(Text passage Opens)
Our Children Are Dying, Displaced Pakistanis Say
In the border region with Afghanistan, the displaced are greeted with tear gas.
ISLAMABAD, Pakistan, 25 Mar, 2009 -- Their food, they say, is inedible. Their medicine has run out. And their children are dying.
And so the thousands of Pakistanis living in tents in the Jelozai refugee camp just outside of Peshawar did the only thing they felt they could today, six months after they first started begging the government for help.
They threw rocks at the police.
One protester was killed and another was injured in clashes that followed, the Northwest Frontier Province police chief, Malik Naveed Khan, told ABC News. His men used tear gas and live ammunition to suppress the crowds.
"Even animals won't eat what we are being given to eat here," Wali Gul, 35, told an ABC News reporter who visited the camp this evening. His anger was visible. "There is no medicine and we have lost our children because of lack of medical facilities."
"They think they are doing us a favor by giving us food like beggars," Saeed Muhammad, 50, said, referring to the government. "They have received [hundreds of thousands] and [millions] of rupees from other countries to look after us. If they fail to deliver, it won't be good for them. May Allah's wrath fall on those who are subjecting us to this treatment."
It was about 10 a.m. when thousands of internally displaced people in the Jalozai poured onto the main road leading to Peshawar, northwest Pakistan's largest city. They are a fraction of the half-million residents of Pakistan's tribal areas who have fled their homes in the last year as the Pakistani military launched military campaigns along the Afghanistan-Pakistan border.
(Text passage Closes)
(Records Opens)
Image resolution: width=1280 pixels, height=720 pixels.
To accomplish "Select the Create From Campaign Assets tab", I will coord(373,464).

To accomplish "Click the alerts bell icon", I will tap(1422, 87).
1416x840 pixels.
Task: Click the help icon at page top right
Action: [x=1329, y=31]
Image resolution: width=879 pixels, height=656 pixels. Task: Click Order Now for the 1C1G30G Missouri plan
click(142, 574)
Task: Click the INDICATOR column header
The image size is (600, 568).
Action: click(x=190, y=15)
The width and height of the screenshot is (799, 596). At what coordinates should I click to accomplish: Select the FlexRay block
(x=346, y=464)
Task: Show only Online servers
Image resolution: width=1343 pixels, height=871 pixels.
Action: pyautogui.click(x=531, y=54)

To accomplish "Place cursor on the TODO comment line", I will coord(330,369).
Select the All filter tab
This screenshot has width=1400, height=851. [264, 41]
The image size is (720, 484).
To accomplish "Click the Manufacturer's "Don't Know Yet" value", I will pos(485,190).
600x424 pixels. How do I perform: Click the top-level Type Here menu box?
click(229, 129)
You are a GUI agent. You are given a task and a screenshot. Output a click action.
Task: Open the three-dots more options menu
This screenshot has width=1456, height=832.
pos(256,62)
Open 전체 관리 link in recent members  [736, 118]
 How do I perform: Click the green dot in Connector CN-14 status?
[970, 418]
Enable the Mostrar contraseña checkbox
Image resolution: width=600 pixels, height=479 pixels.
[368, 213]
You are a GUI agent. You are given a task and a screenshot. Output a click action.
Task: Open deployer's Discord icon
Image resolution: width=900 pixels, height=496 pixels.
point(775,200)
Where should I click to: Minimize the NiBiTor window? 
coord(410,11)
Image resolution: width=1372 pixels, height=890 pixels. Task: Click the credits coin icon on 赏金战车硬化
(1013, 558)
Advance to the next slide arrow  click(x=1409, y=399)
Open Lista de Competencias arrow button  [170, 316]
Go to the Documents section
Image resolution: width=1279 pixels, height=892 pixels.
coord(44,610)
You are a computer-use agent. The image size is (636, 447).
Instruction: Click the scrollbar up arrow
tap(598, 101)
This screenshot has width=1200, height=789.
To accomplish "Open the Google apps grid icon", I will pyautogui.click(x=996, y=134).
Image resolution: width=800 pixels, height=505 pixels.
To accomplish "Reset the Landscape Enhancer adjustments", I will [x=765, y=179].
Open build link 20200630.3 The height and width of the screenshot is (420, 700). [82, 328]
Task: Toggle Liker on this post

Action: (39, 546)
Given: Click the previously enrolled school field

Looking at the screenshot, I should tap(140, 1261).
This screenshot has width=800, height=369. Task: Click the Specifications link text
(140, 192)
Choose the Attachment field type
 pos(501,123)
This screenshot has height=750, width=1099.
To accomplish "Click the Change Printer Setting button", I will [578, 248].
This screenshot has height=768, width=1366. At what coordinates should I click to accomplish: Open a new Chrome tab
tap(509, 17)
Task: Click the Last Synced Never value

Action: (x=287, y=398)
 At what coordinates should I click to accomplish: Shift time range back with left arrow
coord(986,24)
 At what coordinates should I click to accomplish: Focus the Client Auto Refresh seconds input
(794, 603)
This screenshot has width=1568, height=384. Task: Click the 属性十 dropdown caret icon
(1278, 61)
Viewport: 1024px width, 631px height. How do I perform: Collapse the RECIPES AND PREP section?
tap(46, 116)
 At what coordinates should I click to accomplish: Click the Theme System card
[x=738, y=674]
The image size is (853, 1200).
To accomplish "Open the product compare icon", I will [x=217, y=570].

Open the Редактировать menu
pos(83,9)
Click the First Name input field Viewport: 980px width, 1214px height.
(Records Closes)
In the article about displaced Pakistanis, what did the police use to suppress the crowds at the Jelozai camp?

They used tear gas and live ammunition.